SAN FRANCISCO (CN) – Requiring students to miss regular curriculum to learn English amounts to segregation, an attorney told the 9th Circuit on Monday.
The long-running legal battle began in 1992, in the border town of Nogales, Ariz., but has changed shape over the years.
Miriam Flores sued the state on behalf of her daughter, also named Miriam, claiming the Arizona Department of Education was not providing students in the Nogales Unified School District with adequate English language instruction.
After U.S. District Judge Raner Collins ordered the state in 2000 to end its “arbitrary and capricious spending” on statewide English-language-learner programs, civil-rights lawyers with the Arizona Center for Law in the Public Interest spent the next eight years trying to get the state to comply with the court’s order for more funding.
When the case made its way to the U.S. Supreme Court, a five-justice majority ruled in 2009 that the state had no obligation under the Equal Educational Opportunities Act to fund English-language-learner programs.
On remand, Collins considered whether Nogales violated the rights of English learners by forcing separating them from their peers for four hours a day during which time they undergo intensive language study.
Collins found last year 2013 that the separate instruction model did not violate students’ civil rights, but the Arizona Center claimed on appeal that the “segregation” of English language learners for more than a year violates the EEOA’s requirement that students have equal participation in the school curriculum.
Tim Hogan, the civil-rights lawyer who has handled the case for 23 years, told the three-judge panel Monday that separating students causes them to miss out on the regular curriculum and fall behind.
“Four hours of English language development every single day, that program denies students equal access to the academic curriculum and it unnecessarily segregates English-language learners after the first year,” Hogan said.
The panel questioned Hogan extensively on how the Nogales school district continues to violate the law.
“If you have a child in an AP course, that child is segregated from the rest of the class, or vice versa, because of aptitude that they have or don’t have,” Judge Milan Smith noted, abbreviating advanced placement. “What is the difference between if you have child gifted in math in AP calculus, and I have a child that doesn’t have that facility?
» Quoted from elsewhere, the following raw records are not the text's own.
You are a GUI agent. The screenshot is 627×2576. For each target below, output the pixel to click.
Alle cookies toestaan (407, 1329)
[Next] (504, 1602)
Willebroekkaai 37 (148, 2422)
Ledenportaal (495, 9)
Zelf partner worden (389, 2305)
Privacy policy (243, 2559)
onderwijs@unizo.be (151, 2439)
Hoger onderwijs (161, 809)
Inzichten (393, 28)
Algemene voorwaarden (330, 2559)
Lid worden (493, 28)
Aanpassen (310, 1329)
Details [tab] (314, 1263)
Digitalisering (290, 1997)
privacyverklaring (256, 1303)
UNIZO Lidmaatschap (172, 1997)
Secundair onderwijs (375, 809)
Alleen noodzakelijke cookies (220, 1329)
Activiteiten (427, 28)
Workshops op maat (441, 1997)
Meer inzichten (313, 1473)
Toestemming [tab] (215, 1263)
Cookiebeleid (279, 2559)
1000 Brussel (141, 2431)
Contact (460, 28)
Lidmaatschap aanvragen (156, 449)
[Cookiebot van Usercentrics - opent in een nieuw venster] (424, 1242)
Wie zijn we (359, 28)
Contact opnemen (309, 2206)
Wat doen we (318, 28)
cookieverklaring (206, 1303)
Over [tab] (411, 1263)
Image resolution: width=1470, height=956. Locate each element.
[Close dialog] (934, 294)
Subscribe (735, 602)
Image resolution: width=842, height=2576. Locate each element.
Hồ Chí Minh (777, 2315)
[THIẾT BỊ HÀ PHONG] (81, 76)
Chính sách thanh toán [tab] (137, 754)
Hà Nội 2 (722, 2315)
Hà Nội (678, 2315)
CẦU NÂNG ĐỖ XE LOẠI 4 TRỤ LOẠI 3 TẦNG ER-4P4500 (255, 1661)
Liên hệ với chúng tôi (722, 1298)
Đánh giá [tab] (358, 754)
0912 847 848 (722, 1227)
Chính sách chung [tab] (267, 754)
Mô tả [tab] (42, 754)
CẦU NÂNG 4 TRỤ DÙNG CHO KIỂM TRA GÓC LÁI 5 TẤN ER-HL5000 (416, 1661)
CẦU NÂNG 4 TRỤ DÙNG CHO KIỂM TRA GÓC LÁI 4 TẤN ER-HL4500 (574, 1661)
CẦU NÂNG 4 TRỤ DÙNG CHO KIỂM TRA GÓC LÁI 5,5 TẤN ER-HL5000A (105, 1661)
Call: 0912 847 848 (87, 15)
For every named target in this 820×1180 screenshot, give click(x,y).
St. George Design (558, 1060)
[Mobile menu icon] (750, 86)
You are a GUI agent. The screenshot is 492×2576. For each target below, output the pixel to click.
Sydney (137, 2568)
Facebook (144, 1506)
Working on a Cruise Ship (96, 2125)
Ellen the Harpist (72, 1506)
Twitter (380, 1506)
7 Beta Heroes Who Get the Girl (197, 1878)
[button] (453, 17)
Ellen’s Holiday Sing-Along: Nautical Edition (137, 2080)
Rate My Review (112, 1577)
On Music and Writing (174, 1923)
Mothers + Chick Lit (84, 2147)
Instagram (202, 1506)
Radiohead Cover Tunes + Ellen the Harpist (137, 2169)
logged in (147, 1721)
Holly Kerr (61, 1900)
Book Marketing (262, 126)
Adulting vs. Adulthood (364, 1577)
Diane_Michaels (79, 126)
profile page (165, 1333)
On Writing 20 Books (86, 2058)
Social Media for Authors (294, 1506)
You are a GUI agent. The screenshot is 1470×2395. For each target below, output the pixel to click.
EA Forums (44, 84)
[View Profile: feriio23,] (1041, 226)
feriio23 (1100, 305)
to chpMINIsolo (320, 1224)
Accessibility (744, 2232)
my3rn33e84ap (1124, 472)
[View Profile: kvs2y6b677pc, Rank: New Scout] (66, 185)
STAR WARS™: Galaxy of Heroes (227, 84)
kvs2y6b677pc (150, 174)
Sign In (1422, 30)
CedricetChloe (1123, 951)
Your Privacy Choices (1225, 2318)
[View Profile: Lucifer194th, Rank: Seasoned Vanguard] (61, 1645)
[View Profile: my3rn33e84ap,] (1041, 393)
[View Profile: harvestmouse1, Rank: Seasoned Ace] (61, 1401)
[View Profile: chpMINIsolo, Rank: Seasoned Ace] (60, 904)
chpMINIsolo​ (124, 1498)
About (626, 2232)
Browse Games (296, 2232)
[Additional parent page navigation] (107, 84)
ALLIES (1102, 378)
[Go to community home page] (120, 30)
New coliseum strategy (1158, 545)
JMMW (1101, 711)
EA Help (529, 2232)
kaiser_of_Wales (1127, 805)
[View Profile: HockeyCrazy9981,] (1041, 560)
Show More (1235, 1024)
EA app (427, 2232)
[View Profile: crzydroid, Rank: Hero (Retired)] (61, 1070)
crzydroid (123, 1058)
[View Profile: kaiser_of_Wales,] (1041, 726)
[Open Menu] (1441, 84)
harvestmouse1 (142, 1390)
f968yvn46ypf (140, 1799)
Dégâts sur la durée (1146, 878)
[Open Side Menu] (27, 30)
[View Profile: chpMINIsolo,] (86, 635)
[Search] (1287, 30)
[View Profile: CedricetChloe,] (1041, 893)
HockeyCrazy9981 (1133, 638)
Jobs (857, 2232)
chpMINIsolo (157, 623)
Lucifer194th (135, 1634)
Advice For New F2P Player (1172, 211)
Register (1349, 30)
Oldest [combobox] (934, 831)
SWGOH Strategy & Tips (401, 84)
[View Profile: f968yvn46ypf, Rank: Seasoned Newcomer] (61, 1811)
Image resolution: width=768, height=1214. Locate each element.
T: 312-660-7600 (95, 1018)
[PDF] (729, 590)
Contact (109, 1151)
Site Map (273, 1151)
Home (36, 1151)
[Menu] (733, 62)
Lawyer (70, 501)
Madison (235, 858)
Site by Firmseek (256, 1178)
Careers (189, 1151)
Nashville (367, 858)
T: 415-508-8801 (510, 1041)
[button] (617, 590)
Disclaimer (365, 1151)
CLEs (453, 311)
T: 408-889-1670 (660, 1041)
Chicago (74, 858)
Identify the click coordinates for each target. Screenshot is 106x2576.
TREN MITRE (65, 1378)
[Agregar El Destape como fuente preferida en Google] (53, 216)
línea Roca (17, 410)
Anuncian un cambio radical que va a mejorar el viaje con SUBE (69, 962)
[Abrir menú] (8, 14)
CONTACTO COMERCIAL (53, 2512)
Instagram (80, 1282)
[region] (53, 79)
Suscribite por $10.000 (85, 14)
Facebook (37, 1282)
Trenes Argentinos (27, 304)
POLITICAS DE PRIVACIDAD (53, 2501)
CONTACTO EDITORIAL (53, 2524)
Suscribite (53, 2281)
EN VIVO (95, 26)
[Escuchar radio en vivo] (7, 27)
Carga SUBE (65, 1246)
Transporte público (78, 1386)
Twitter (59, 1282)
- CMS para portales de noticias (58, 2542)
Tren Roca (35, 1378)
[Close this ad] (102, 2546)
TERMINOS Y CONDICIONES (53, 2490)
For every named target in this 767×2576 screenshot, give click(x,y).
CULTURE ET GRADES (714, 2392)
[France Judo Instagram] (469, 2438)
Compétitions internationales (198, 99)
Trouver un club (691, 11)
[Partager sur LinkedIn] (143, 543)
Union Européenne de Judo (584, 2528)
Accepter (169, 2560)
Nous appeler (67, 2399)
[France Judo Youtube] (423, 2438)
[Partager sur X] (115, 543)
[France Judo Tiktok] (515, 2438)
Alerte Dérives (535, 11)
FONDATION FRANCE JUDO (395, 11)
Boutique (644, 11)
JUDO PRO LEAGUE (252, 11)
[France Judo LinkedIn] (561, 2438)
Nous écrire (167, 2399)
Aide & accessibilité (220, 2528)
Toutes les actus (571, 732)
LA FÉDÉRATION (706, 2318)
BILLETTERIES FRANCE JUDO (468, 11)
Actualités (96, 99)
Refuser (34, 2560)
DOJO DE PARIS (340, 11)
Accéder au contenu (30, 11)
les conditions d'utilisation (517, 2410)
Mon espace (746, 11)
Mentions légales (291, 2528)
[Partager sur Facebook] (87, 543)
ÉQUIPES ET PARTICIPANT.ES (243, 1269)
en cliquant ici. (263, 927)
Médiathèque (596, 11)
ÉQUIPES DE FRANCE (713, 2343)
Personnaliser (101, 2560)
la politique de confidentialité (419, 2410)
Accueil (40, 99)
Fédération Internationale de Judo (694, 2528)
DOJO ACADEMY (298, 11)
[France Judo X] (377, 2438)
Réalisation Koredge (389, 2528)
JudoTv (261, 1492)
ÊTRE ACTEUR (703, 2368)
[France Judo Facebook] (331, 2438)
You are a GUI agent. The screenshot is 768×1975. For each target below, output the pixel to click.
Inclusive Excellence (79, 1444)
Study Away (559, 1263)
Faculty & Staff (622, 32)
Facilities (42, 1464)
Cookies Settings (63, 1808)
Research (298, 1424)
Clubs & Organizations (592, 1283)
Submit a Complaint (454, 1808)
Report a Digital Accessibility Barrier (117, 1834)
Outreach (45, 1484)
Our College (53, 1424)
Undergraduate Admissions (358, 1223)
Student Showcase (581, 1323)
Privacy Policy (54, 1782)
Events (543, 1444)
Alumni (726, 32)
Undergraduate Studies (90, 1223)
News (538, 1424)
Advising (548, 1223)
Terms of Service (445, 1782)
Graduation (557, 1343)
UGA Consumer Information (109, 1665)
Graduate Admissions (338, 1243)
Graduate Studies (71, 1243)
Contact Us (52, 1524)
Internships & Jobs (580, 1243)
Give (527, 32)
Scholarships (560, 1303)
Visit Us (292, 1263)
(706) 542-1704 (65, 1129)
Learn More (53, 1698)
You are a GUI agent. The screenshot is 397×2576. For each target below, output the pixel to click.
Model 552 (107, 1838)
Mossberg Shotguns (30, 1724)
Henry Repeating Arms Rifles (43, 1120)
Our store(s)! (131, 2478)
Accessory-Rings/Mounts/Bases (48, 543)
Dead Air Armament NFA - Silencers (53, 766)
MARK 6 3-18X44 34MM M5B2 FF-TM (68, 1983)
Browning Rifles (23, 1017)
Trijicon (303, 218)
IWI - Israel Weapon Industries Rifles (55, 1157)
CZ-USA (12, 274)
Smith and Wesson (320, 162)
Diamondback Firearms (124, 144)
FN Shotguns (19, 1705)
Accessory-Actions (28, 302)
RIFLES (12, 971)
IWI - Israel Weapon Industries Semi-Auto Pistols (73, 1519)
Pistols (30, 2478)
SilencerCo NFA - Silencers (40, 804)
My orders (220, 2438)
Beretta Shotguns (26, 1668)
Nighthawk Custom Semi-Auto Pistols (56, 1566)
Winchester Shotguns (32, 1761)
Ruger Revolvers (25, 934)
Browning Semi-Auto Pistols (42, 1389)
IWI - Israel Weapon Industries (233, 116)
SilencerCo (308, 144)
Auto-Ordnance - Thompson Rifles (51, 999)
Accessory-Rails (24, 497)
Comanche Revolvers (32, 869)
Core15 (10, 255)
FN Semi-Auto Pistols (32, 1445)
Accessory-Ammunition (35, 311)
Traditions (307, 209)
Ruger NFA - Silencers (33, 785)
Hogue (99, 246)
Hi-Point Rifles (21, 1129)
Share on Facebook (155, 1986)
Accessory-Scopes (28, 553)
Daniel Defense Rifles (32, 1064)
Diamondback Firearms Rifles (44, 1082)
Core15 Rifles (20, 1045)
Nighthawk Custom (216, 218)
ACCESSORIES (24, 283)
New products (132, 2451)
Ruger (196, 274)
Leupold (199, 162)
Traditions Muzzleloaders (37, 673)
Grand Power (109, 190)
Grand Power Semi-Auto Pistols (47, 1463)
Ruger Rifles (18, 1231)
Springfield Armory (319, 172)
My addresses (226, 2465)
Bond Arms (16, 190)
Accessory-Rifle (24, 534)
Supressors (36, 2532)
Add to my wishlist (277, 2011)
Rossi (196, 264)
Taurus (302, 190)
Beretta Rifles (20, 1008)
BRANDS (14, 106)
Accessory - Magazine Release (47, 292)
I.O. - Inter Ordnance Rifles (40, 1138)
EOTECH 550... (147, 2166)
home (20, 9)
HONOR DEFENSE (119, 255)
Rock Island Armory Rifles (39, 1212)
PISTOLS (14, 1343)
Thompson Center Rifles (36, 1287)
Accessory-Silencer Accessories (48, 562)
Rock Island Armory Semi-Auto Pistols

Why under your theory would not that child in AP be considered segregated or discriminated against, or vice versa?”
Hogan replied that “segregation on the basis of language is not equal participation.”
Smith continued this line of questioning.
“Doesn’t everybody say we want to mainstream these folks as quickly as we can?” He asked. “And, after the first year a lot people go right in, and they don’t have any further segregation by your standard. But those who are having trouble are given extra time and are worked with, so they can get within the mainstream as soon as possible. I get your point that they are missing the core curriculum, but doesn’t there have to be some flexibility? If you have a child that can’t communicate in the language for say, the math or science courses being taught, how is that helpful to them as opposed to what they’re doing now. So how do they do it?”
Hogan was quick to refute that schools should conduct science and math in Spanish.
“Not at all, Your Honor, not at all,” he said, but did not directly answer the rest of Smith’s question.
At one point suggested Hogan that the school district should “mix English-language learners with non-English-language learners.”
Smith later asked David Cantelme, an attorney for the Arizona legislators named as defendants, how much deference the court should owes the state to “get this right.”
The four-hour daily program was one solution that a state-commissioned task force came up with to remedy the problems in the English-language-learner program, based on the initial orders from Judge Collins.
Cantelme replied essentially that the courts should get out of the state’s way.
Judge Clifford Wallace asked how long students would be required to stay in an English-learner program. “Suppose a person has culturally or for their own ability, an inability to learn English, and you keep them in the program for the entire high school,” Wallace said. “Is that correct?”
“After two years, if they’re not making ordinary progress, that means there’s something else affecting that child’s learning,” Cantelme replied. “After two years if they’re not improving, those schools are supposed to address it. They’re always looking at the individual needs of those kids.”
Cantelme argued that Collins’ 2013 ruling should be affirmed, effectively putting the case to bed. “He clearly found that Nogales had an effective ELD [English-language-development] program. And that’s really the end of the case.”